Sheer volume of entries in the yellow pages, their sizes, and the boldness of print tell the explorer much about where they are and what they can expect while in the area. This kind of information is overlooked many times in favor of asking available locals specific need-to-know questions. That’s fine, too, but laborious in nature. The phone book holding the yellow pages also gives you a map of the town so that you can find your way around without having to use the trial and error method.
Much entertainment can be reaped by locals from tourists asking those “Can you tell me…?” questions. Ask any farmer outside any small town how much fun it is to give directions to newbies.
Of course, if you ask the right questions and pay attention in the right locales, you can find your way around easily. Oklahoma is one of those places. The state’s smaller road system is set up on a one-mile grid and named accordingly. That holds true everywhere with one exception. Those areas in former logging areas along the eastern edge of the state and where rivers and lakes don’t allow for straight roads.
Local signage also clues the traveler as to the demographics of an area. There are clues everywhere. It’s up to the visitor to look for the gems.
Here’s an example from yesterday. We took in a local fresh-air farmer’s market in Templeton, CA. There was almost a carnival air to the occasion. Kids ran and played while parents selected the best of the locally grown produce.
We saw artichokes twice the size of softballs. I’ve never seen anything like them. Beside them were egg-sized purple artichokes. I’d never seen their like before either. Vine-ripened tomatoes that filled the hand snugged up against green onions that could feed three. It was marvelous.
The local historical society building was open for visiting where we found fodder for many future investigations. Watching the shoppers told another story. Old or young, they enjoyed the sunshine and produce presentations. Conversation was lively and relaxed.

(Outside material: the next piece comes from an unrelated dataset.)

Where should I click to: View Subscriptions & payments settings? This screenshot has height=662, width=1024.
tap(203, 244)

The morning activity allowed us to see the people of that small Victorian town as individuals and as a community. What more could a visitor want from one farmer’s market? Of course, the marvelous fresh strawberries the size of hen’s eggs would have kept our attention with no difficulty.

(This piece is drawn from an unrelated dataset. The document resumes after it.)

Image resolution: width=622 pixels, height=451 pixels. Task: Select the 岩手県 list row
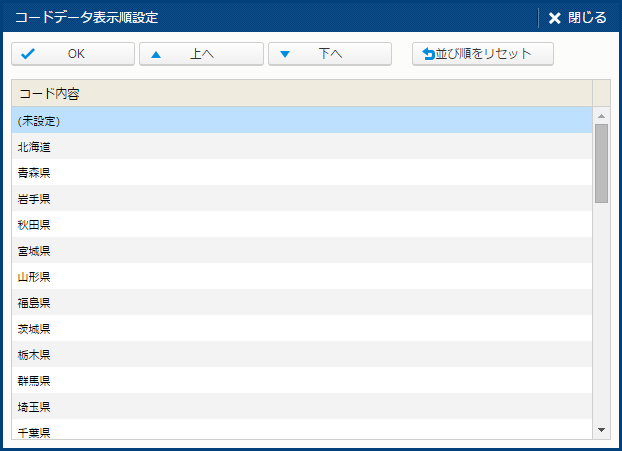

Here’s another question for you. Have you tried to find tourist post cards lately? During this trip we’ve learned that finding post cards for the folks back home is an adventure in itself. Some Visitor Centers have them, but certainly not all. Some Travel Plazas have them, but not all.
It seems to depend on where a person is as to whether such travel reminders and neener-neeners are available for purchase. We’ve contemplated using some of our own photos later to make personal post cards for sending to friends. No final decision has been reached on that.
A local calendar of events presented us with our next adventure—a wine-tasting tour of the local wineries. There are so many to choose from with a terrific selection of types and vintages. That excursion will take up a day and a designated driver. We’re so looking forward to it.
You can see the types of decisions we have to make right now in Central California. Should we do wine on Monday or do a photo shoot of the thoroughbred farms? Another trip to the beach or photo ops at the area missions? How many more days can we schedule for?
Today is for planning and regrouping. I hope everyone can take advantage of their local areas and discover something new to explore.